Menurut Quraish Shihab, sebelum menjawab pertanyaan tersebut, perlu terlebih dahulu dijawab: Apakah manusia dapat melepaskan diri dari agama?" Atau, "Adakah alternatif lain yang dapat menggantikannya?"
Dalam pandangan Islam, kata Quraish Shihab, keberagamaan adalah fitrah, yakni sesuatu yang melekat pada diri manusia dan terbawa sejak kelahirannya. "Fitrah Allah yang menciptakan manusia atas fitrah itu". ( QS Ad-Rum [30] : 30)
Quraish Shihab menjelaskan ini berarti manusia tidak dapat melepaskan diri dari agama. Tuhan menciptakan demikian, karena agama merupakan kebutuhan hidupnya. Memang manusia dapat menangguhkannya sekian lama--boleh jadi sampai dengan menjelang kematiannya. Tetapi pada akhirnya, sebelum roh rmeninggalkan jasad, ia akan merasakan kebutuhan itu.
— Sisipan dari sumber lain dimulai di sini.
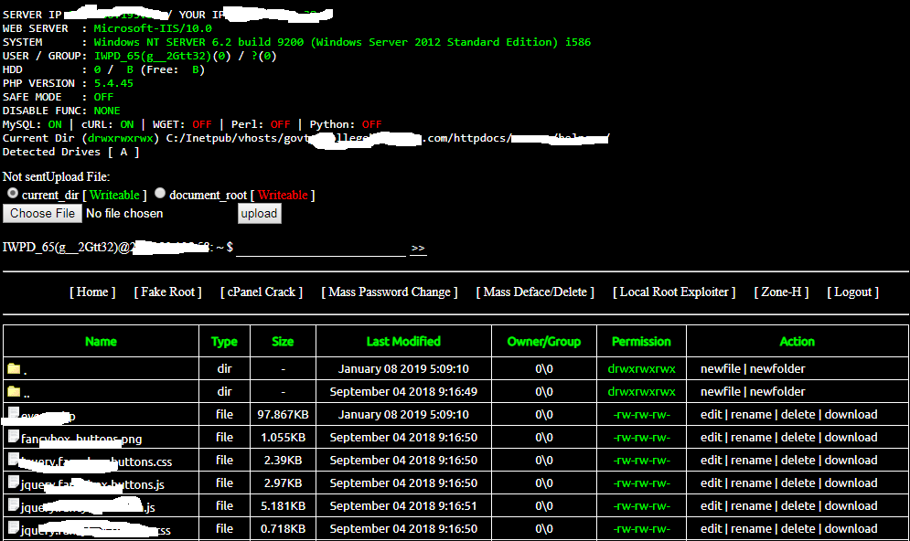Select the document_root radio button
This screenshot has height=541, width=910.
[x=160, y=193]
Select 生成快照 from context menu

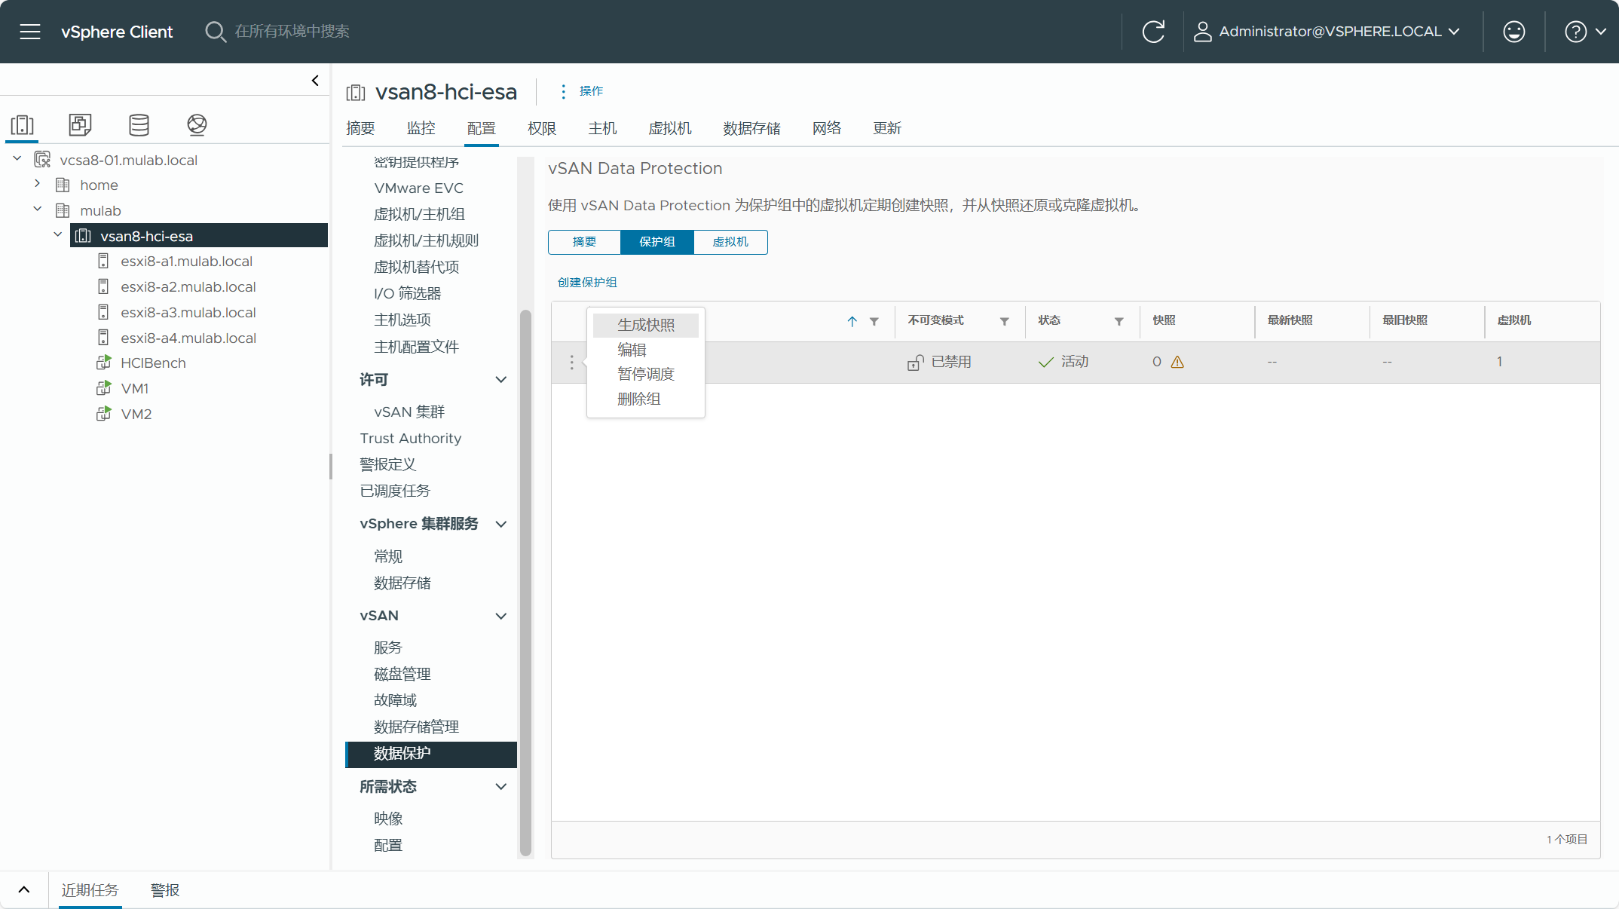pyautogui.click(x=646, y=324)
Memang, kata Quraish Shihab, desakan pemenuhan kebutuhan bertingkat-tingkat. Kebutuhan manusia terhadap air dapat ditangguhkan lebih lama dibandingkan kebutuhan udara. Begitu juga kebutuhan manusia makanan, jauh lebih singkat dibandingkan dengan kebutuhan manusia untuk menyalurkan naluri seksual.
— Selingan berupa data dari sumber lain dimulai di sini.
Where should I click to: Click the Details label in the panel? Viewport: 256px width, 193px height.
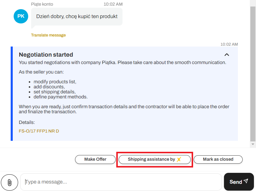pos(27,122)
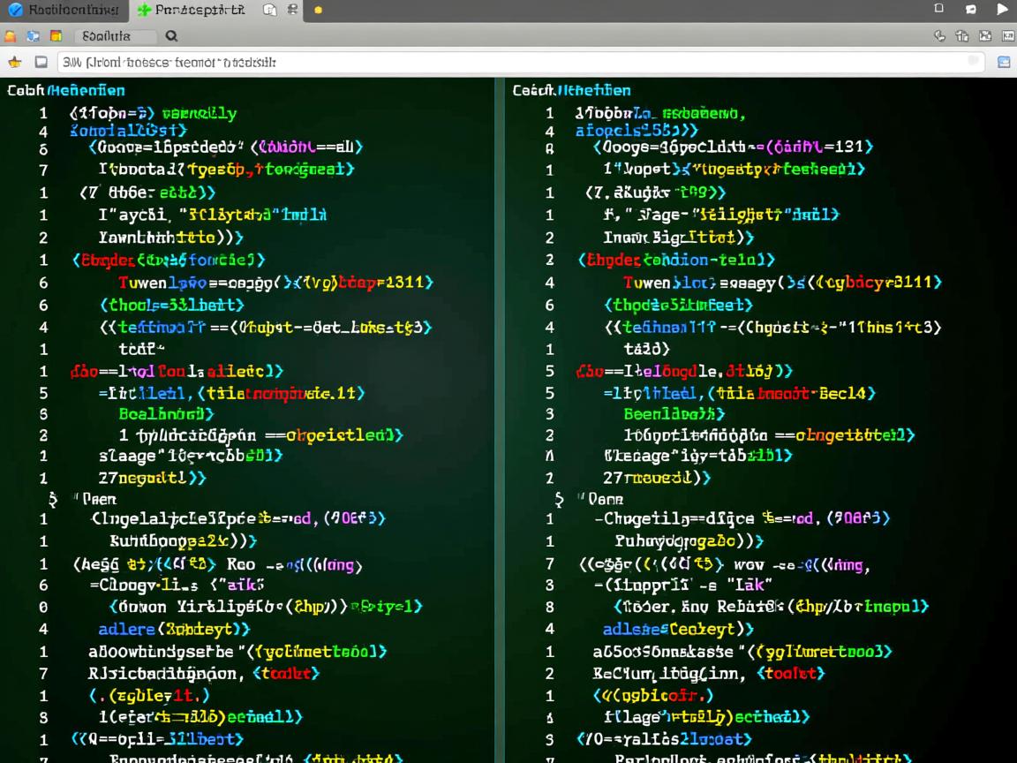Click the vertical divider between the code panes
This screenshot has height=763, width=1017.
(501, 415)

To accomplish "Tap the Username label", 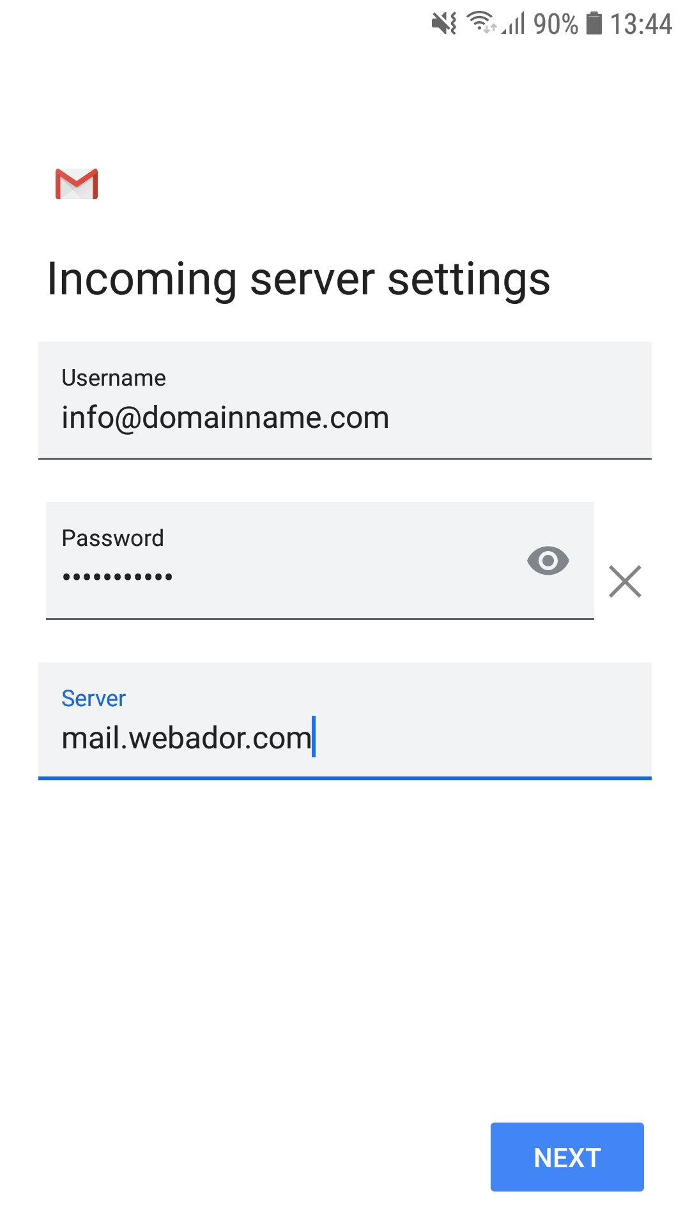I will [x=114, y=378].
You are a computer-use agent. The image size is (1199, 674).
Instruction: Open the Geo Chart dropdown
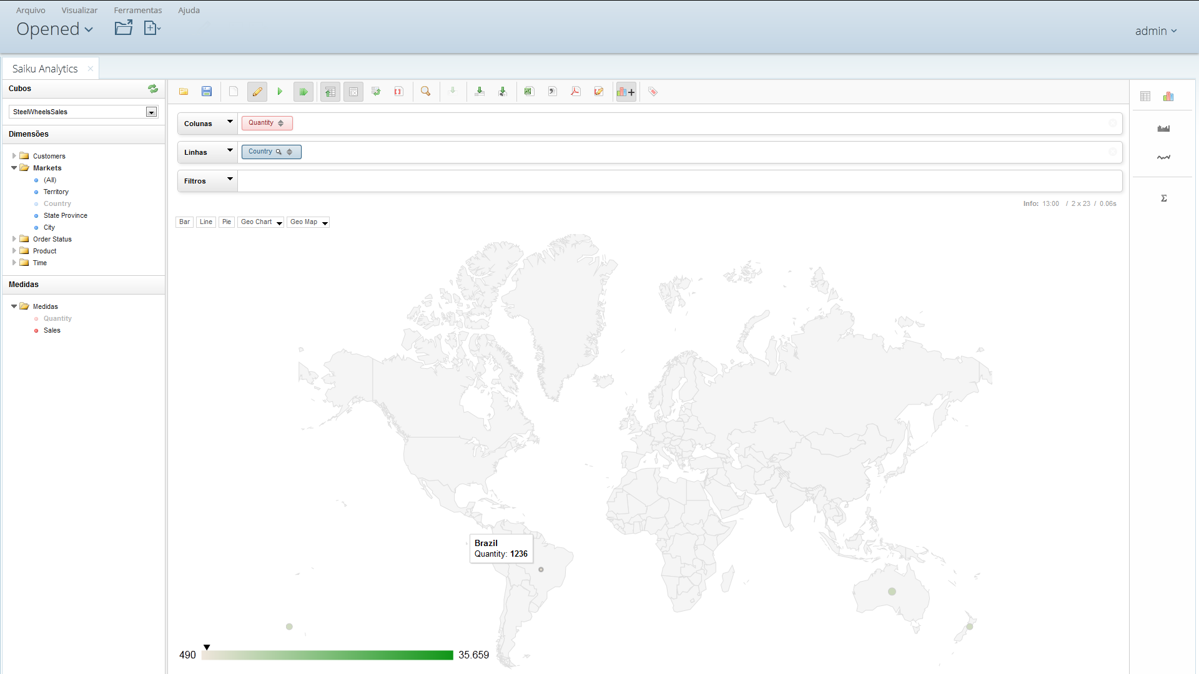[279, 222]
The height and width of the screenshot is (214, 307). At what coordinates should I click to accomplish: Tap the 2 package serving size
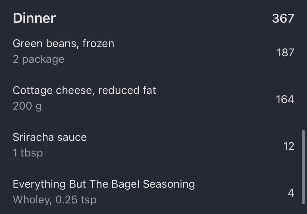pyautogui.click(x=38, y=59)
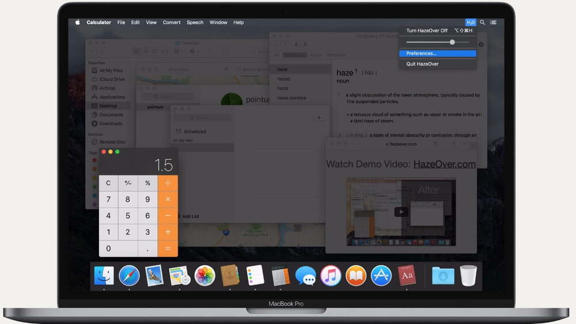The width and height of the screenshot is (576, 324).
Task: Open iBooks from the Dock
Action: [x=356, y=276]
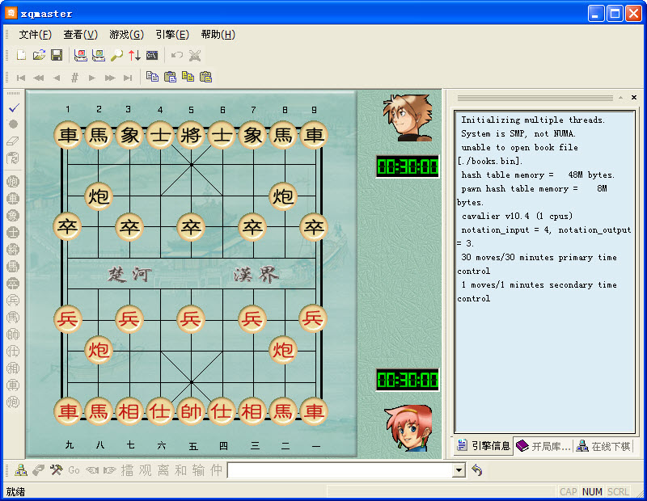Click the Go button in bottom toolbar
Screen dimensions: 647x501
tap(74, 470)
Demikian juga kebutuhan manusia terhadap agama dapat ditangguhkan, tetapi tidak untuk selamanya.
Quraish Shihab menjelaskan ketika terjadi konfrontasi antara ilmuwan di Eropa dengan Gereja, ilmuwan meninggalkan agama, tetapi tidak lama kemudian mereka sadar akan kebutuhan kepada pegangan yang pasti, dan ketika itu, mereka menjadikan "hati nurani" sebagai alternatif pengganti agama.
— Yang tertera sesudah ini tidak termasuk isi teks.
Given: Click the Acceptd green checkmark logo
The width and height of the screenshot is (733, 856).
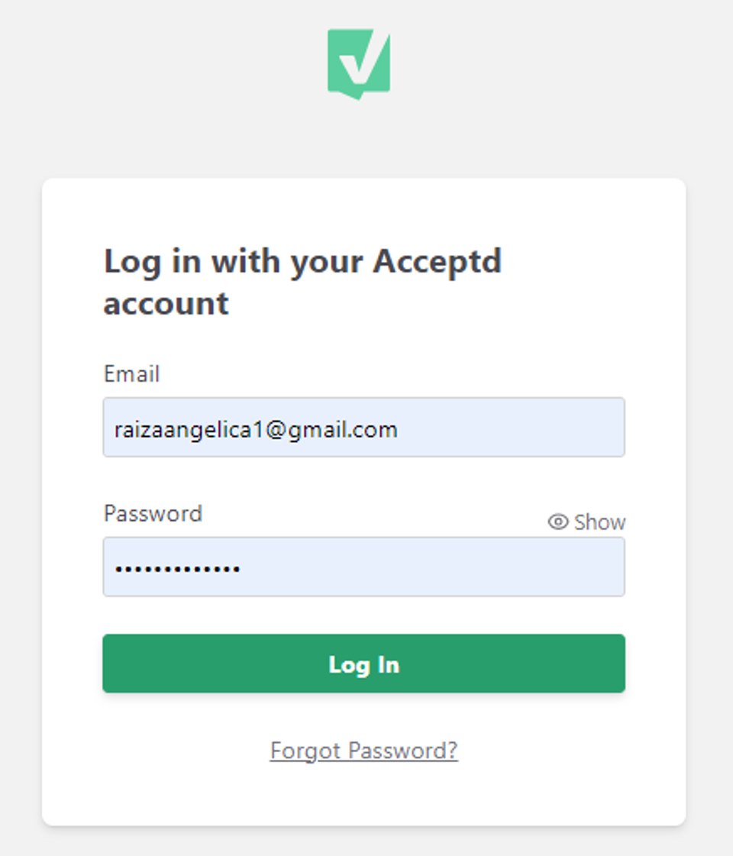Looking at the screenshot, I should click(359, 63).
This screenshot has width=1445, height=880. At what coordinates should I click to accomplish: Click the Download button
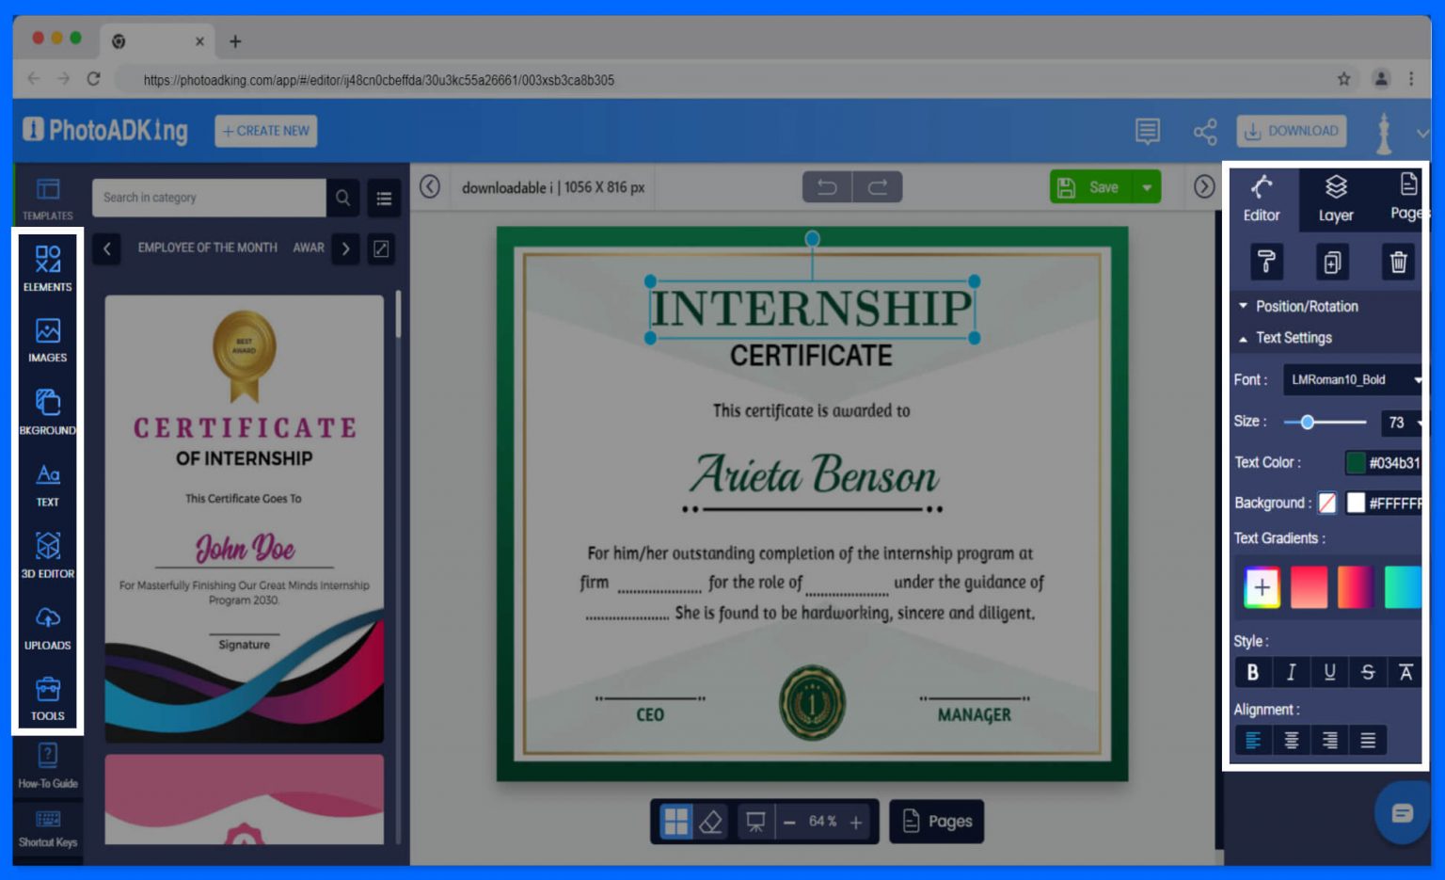coord(1291,131)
Namun tidak lama kemudian mereka menyadari bahwa alternatif ini, sangat labil, karena yang dinamai "nurani" terbentuk oleh lingkungan dan latar belakang pendidikan, sehingga nurani Si A dapat berbeda dengan Si B, dan dengan demikian tolok ukur yang pasti menjadi sangat rancu.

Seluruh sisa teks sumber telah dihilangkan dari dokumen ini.